Après les dépenses de fonctionnement, j’en viens aux recettes de fonctionnement, et évidemment aux impôts directs que vous prélevez sur les Gradignanais : 13 402 057 € en 2008. Le produit fiscal s’est accru de +5,2% en 2008 par rapport à 2007. Je devance votre réponse : de nouveaux habitants se sont installés entre temps, donc il est normal que le produit de la fiscalité locale augmente. Certes, mais ceci n’explique pas tout cela et, de toute évidence, votre promesse de ne pas augmenter les impôts locaux plus que l’inflation est caduque. Nous avons démontré, lors d’un précédent conseil municipal, qu’il ne peut en être autrement, car l’inflation d’une année à l’autre est intégrée dans le calcul des bases sur lesquelles la commune applique ses taux. Ceci est assez compliqué : pour résumer, il faut que nos concitoyens sachent que votre promesse est insensée. J’ajoute que vous avez toujours proclamé que vous ne feriez pas de fiscalité préventive, soit : « J’augmente les impôts plus que nécessaire afin de constituer un bas de laine ». Pardonnez cette formule que vous vous interdisiez, mais j’essaie d’être clair. Or force est de constater pour 2008 l’excédent des recettes de fonctionnement sur les dépenses. On aurait donc pu faire un peu moins d’impôts.
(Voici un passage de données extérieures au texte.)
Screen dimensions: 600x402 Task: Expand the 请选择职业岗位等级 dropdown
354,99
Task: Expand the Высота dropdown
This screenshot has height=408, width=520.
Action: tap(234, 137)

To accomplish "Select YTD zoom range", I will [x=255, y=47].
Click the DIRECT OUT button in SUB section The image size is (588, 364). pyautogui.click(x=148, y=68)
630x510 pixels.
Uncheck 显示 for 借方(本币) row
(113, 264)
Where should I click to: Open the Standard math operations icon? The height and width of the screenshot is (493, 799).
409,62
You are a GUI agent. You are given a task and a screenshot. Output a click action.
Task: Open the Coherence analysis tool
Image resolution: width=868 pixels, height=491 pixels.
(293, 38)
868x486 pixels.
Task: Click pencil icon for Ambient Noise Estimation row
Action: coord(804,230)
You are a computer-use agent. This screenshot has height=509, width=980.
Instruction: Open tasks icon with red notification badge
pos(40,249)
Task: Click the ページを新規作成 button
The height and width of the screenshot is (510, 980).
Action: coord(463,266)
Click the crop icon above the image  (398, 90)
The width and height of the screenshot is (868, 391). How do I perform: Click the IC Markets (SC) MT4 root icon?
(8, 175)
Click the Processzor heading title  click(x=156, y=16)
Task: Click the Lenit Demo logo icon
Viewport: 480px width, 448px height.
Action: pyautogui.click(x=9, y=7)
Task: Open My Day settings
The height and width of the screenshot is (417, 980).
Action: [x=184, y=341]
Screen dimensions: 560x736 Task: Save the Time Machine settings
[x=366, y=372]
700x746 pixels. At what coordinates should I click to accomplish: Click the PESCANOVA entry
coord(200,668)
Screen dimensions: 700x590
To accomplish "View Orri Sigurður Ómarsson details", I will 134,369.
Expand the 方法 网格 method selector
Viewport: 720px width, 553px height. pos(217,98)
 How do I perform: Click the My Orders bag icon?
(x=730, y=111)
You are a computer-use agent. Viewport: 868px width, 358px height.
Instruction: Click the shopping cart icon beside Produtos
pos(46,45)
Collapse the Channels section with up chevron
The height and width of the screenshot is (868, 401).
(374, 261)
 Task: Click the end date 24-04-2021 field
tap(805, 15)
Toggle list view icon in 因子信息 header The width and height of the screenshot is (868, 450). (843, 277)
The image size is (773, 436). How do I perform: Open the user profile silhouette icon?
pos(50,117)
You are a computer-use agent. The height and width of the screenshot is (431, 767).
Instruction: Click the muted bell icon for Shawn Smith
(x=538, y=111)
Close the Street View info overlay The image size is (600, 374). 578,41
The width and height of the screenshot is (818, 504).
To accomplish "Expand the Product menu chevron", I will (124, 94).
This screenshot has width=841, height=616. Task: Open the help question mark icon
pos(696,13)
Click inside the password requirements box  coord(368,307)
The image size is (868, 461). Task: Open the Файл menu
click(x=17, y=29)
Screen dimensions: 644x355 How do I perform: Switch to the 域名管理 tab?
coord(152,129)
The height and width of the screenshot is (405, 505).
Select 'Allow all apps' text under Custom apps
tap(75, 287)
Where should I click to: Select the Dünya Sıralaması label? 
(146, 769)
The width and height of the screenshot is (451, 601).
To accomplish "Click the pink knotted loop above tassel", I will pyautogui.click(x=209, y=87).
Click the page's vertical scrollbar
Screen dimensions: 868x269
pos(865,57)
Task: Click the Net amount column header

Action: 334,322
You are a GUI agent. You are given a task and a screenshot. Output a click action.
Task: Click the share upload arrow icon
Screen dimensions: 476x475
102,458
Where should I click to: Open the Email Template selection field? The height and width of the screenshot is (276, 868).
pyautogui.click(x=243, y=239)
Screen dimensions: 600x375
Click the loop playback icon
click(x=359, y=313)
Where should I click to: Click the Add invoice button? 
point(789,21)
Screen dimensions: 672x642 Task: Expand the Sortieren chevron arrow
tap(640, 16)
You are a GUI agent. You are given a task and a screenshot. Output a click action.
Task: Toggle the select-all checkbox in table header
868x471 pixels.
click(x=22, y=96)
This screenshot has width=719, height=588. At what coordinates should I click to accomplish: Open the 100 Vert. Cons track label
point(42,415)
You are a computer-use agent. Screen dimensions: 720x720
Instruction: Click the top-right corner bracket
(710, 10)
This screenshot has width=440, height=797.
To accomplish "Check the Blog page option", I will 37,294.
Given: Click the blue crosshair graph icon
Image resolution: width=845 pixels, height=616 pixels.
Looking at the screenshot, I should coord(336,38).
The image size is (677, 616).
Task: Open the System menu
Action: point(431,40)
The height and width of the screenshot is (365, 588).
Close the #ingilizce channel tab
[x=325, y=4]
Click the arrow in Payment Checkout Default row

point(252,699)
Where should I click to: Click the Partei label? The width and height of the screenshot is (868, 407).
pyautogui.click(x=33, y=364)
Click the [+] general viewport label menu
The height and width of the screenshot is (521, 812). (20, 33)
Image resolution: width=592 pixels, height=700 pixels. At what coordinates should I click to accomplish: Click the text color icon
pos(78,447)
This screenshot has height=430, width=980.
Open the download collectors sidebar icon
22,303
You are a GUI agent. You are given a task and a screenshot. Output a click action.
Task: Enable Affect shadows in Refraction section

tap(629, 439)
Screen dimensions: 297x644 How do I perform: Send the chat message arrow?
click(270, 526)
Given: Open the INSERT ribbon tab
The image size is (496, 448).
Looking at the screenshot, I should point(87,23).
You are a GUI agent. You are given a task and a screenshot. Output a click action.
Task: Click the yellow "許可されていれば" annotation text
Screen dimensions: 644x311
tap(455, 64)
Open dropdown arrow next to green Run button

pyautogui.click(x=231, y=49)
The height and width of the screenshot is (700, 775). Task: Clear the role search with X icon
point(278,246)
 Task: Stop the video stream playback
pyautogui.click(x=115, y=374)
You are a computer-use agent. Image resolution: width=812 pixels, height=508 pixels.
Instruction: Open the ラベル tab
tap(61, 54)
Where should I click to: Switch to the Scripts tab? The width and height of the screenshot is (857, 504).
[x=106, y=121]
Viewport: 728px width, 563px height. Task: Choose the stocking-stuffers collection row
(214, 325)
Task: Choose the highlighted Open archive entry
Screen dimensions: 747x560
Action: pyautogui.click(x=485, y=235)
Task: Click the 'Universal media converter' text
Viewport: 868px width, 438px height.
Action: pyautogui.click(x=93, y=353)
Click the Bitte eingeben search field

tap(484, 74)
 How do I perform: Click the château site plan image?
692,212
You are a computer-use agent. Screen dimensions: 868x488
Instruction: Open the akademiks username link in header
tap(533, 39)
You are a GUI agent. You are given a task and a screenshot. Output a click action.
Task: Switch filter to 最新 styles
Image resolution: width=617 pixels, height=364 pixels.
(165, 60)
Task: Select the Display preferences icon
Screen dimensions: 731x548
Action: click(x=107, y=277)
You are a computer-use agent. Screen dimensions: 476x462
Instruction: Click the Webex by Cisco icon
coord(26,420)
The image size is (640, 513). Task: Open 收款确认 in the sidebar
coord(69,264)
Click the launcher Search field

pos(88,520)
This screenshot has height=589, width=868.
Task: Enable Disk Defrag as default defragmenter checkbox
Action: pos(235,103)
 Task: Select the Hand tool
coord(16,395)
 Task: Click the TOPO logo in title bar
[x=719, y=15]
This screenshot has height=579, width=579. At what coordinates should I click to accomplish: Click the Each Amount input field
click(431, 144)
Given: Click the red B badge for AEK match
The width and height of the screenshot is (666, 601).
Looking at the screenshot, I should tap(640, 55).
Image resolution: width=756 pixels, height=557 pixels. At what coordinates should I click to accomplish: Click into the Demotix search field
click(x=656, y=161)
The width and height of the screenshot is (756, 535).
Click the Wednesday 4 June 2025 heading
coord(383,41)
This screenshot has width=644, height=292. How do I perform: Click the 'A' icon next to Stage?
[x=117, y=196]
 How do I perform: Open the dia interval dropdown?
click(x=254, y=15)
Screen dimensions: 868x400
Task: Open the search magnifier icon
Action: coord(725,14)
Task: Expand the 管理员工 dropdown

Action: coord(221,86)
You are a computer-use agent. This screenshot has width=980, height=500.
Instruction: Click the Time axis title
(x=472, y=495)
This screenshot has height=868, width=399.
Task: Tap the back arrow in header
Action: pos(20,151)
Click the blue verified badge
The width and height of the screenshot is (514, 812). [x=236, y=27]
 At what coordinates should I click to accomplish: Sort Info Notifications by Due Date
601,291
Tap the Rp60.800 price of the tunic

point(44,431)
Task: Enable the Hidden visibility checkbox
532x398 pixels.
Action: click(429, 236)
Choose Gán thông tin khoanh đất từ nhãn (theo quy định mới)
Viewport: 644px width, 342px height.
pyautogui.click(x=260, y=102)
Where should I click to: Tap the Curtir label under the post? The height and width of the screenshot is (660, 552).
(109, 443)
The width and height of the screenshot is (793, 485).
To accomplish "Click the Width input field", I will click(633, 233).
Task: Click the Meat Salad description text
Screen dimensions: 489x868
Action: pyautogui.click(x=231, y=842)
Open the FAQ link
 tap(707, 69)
En 2008, les déppenses d’investissement (3 650 446 €) n’ont représenté que 13,5% des dépenses totales. Là encore, je sais l’argument que vous allez m’opposer : après le pic d’investidssement qu’a constitué la médiathèque, il fallait faire une pause. Il fallait faire une pause : je dirais, de mon, côté, que nous n’avons pas d’autre choix que de faire une pause. En effet, le niveau de l’investissement alors réalisé, et son corollaire, la dette, ont stérilisé – oui, j’insiste, « stérilier » est le verbe qui convient – pour de nombreuses années, notre capacité d’investissement. Le budget 2009 adopté ce printemps le montre bien : il n’est plus question de la plateforme des services administratifs et de maison des associations dans le château de l’Ermitage, plus question de construire une salle dédiée à la pelote basque dont l’opportunité nous questionnait, nous, élus de l’opposition.
Je suis sévère ; je le confesse. En fait, en 2008, nous avons commencé notre désendettement en remboursant 1 639 000 € mais en empruntant, dans le même temps 1 000 000 €. Notre dette est ainsi passée, en chiffres arrondis, de 24,1 millions d’ € en 2007 à 23,5 millions d’€ en 2008. A ce rythme, il nous faudra 9 ans - autant dire une décennie, là encore, j’insiste- pour la ramener à son niveau de 2001 (17,7 millions €). Début de désendettement, oui, mais une dette qui représente encore 999 € par habitant et que nous allons traîner pendant 10 ans.
Vous aviez présenté au printemps de 2008 le budget 2008 comme un budget de transition. Ces mots, « budget de transition », vous les avez à nouveau employés lors de la présentation du budget de 2009 ; vous avez également utilisé le mot « rigueur ». La rigueur est une vertu ; elle est pour vous, en plus, une nécessité. Je veux dire que les choix qu’hier vous avez faits, vous et votre majorité, nous en voyons aujourd’hui les conséquences, et nous les verrons encore demain ces conséquences. C’est votre responsabilité.
Nous nous abstiendrons sur ce vote.
Je demande l’inscription de cette déclaration au procès verbal des délibérations de notre assemblée.